EXCERPT PROVIDED below:

OFW Mom Journey

I’ve been working as a nurse in a conservative Muslim country in the middle east for 10 long years, with a 2-month paid vacation each year. Before I left home, life wasn’t easy. Thinking of leaving my family who are expecting me to be the breadwinner, my retired “nanay”, my ailing “tatay” and two little sisters who were still in school, was hard but I was determined. I feel blessed that the opportunity came in the right place at the right time, it was such an answered prayer.

Living and working here for the first few years has been very tough. Abiding by their laws, which are very different from ours, and adjusting to their culture is mandatory and it was a shock. Then it got uncomplicated but no less difficult. The succeeding years became a routine of just going to work, home, eat and sleep, anticipating the most awaited vacation time to come.

Going home to the Philippines to spend every vacation was a very exciting part of my life. I got into a relationship, married and got pregnant in a span of two simultaneous vacations. I really needed to make plans to make everything fit within those limited stretches of time. It all happened easy-breezy until the two months expired.

Leaving wasn’t easy that time around because I will be carrying my child alone without my loved ones, and I am expecting it to be physically and emotionally hard and demanding. I got back to work without any glitches. Month every month, I patiently pass every day as my baby bump grows. As my body slowly adjusts, so is the suspense that turns to excitement on the 8th month. It means it’s almost time for another vacation. And an unusual one at that.

End of EXCERPT PROVIDED.
DATA EXTRACTS below:

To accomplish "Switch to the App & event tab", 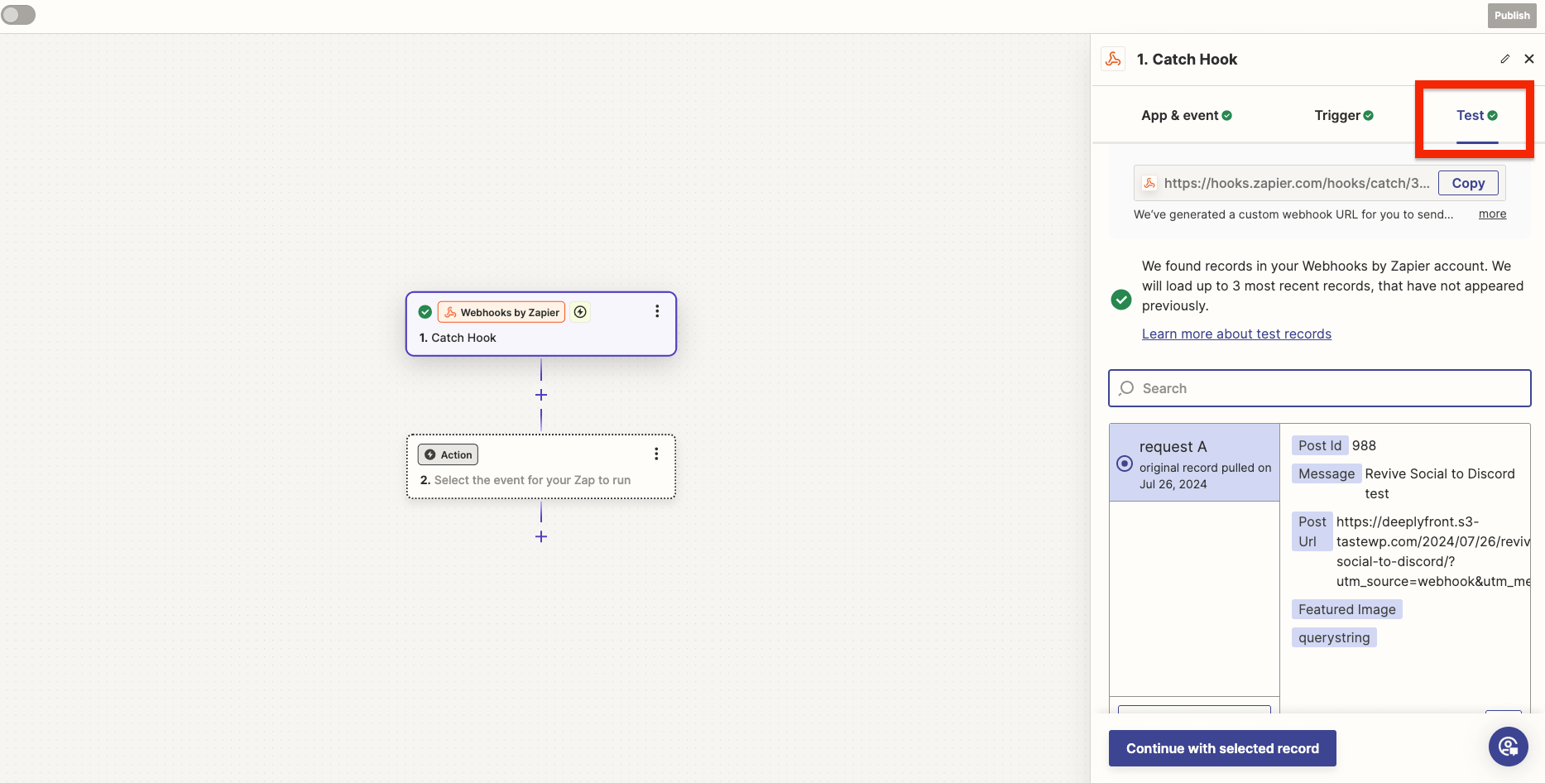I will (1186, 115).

End of DATA EXTRACTS.
DATA EXTRACTS below:

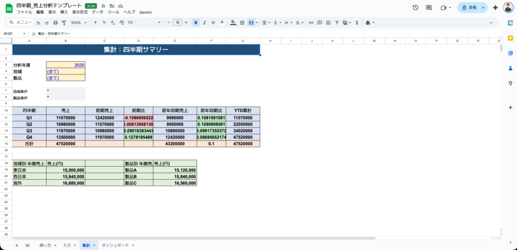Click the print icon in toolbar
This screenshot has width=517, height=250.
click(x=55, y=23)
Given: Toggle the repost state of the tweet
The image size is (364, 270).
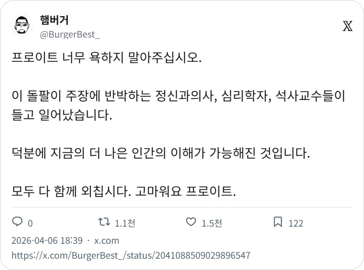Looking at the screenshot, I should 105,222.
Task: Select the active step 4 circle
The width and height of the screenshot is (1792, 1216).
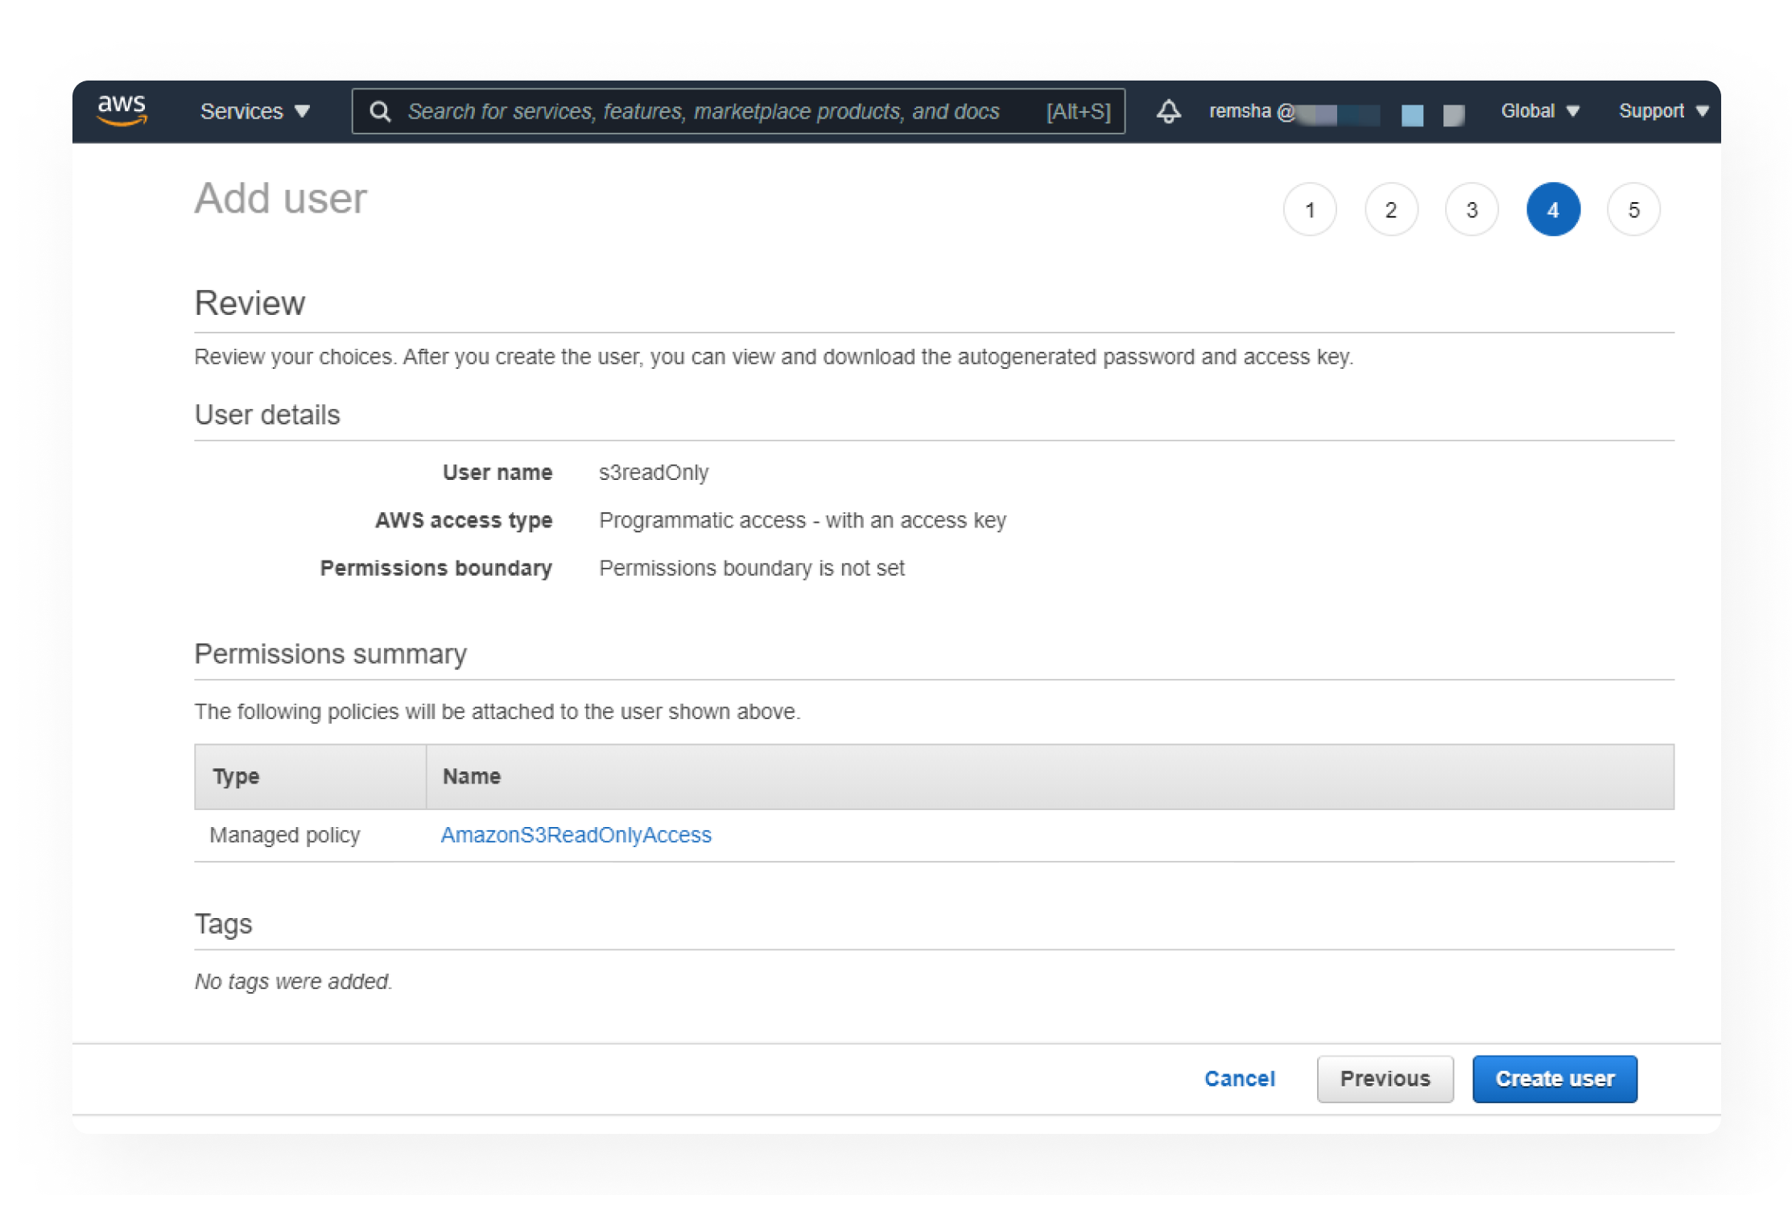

End of DATA EXTRACTS.
DATA EXTRACTS below:

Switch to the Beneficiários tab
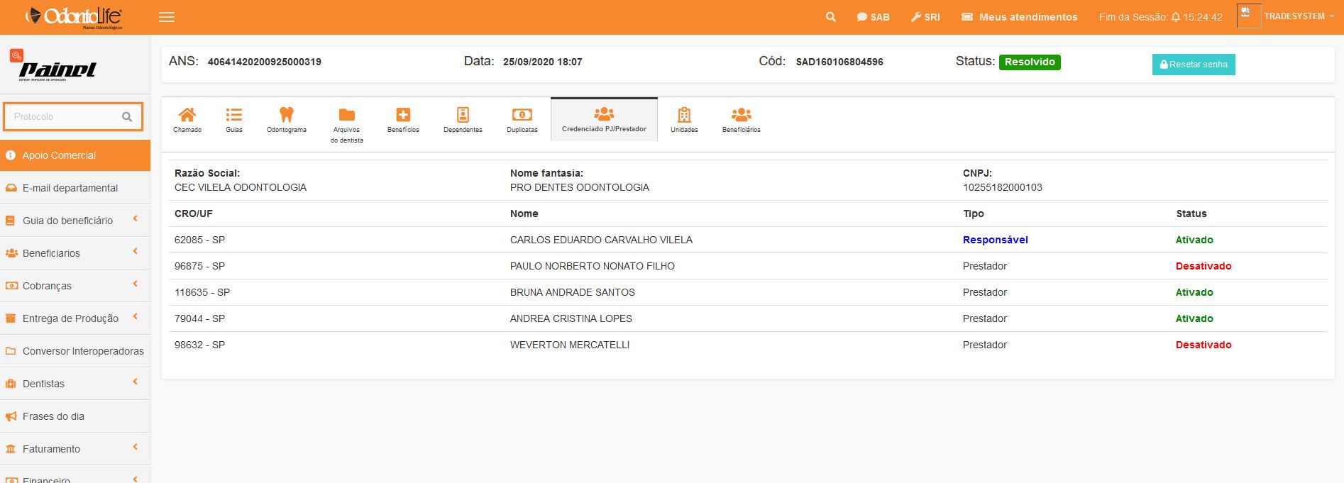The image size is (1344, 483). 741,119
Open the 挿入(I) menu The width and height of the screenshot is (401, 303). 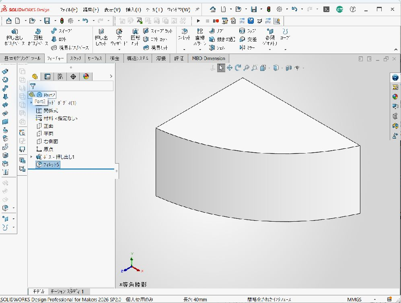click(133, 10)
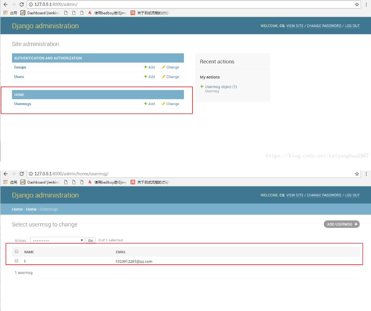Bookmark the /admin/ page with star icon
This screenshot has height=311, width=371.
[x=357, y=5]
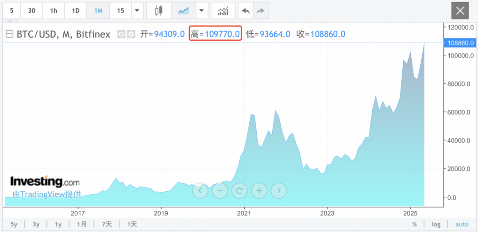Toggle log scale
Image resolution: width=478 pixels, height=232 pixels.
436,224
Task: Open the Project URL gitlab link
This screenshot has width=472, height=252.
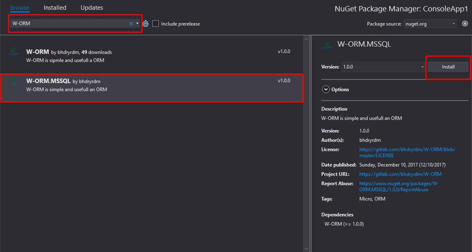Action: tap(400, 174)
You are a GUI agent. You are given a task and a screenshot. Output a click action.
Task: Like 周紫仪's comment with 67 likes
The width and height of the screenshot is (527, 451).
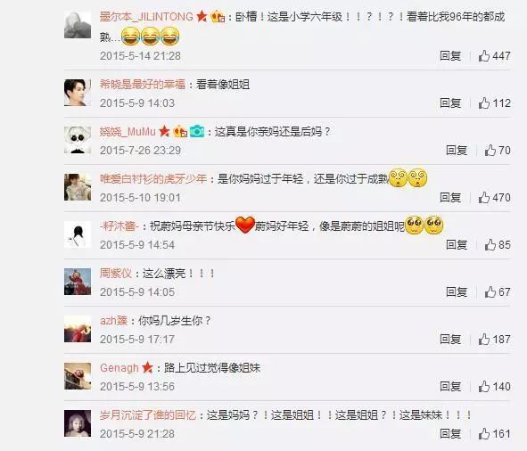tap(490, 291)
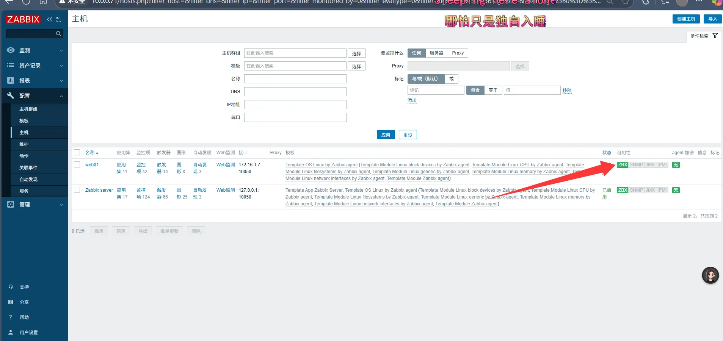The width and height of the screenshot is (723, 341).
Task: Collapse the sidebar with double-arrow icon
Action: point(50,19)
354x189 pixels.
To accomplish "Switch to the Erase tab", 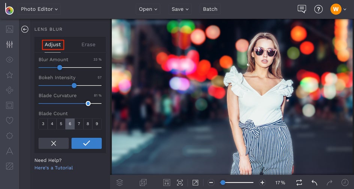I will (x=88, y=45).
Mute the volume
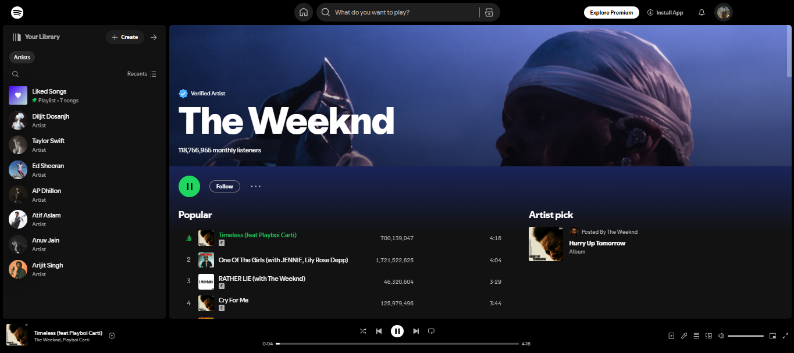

End of DATA EXTRACTS.

◆ **TASKS AND EXERCISES**:
(1) Answer these questions using the account of the OFW mom journey:
(a) How many years has the narrator worked as a nurse in the Middle East?
(b) How long is the paid vacation the narrator gets each year?
(c) In which month of the pregnancy does the suspense turn to excitement?
(2) Carry on the account of the OFW mom journey from its last sentence.

◆ **PER-TASK OUTPUTS**:
(1)
(a) 10 years
(b) Two months
(c) The 8th month

(2)
Traveling back home was risky since I was already beyond the 34-week limit for pregnant moms to travel safely, especially a long one. But I stayed positive. The trip that included one bus ride and two flights took almost 24 hours, and it was nerve-wracking it was hard to sleep. Fortunately, I arrived home without a situation.

Days passed and I delivered a healthy handsome boy, kissing him for the very first time was an amazing feeling. All the pains and sacrifices were all worth it. Every minute is well spent for him, thinking that I will be leaving him soon was heartbreaking. It was a tough decision to become an away-from-home mom, but for the same reason as everyone else, I want to provide my baby an easier life than what I had.

As an Overseas Filipino Worker, leaving my family just to work abroad is a bitter feeling that I had to endure. But in spite of loneliness, somehow I can find joy through the use of technologies. Chatting once in a while can ease the loneliness I feel. I just keep on believing and pushing myself the extra mile carrying the heavy loads with a cheerful heart, and full trust in the Lord, that all the decisions I made will give the best for my family.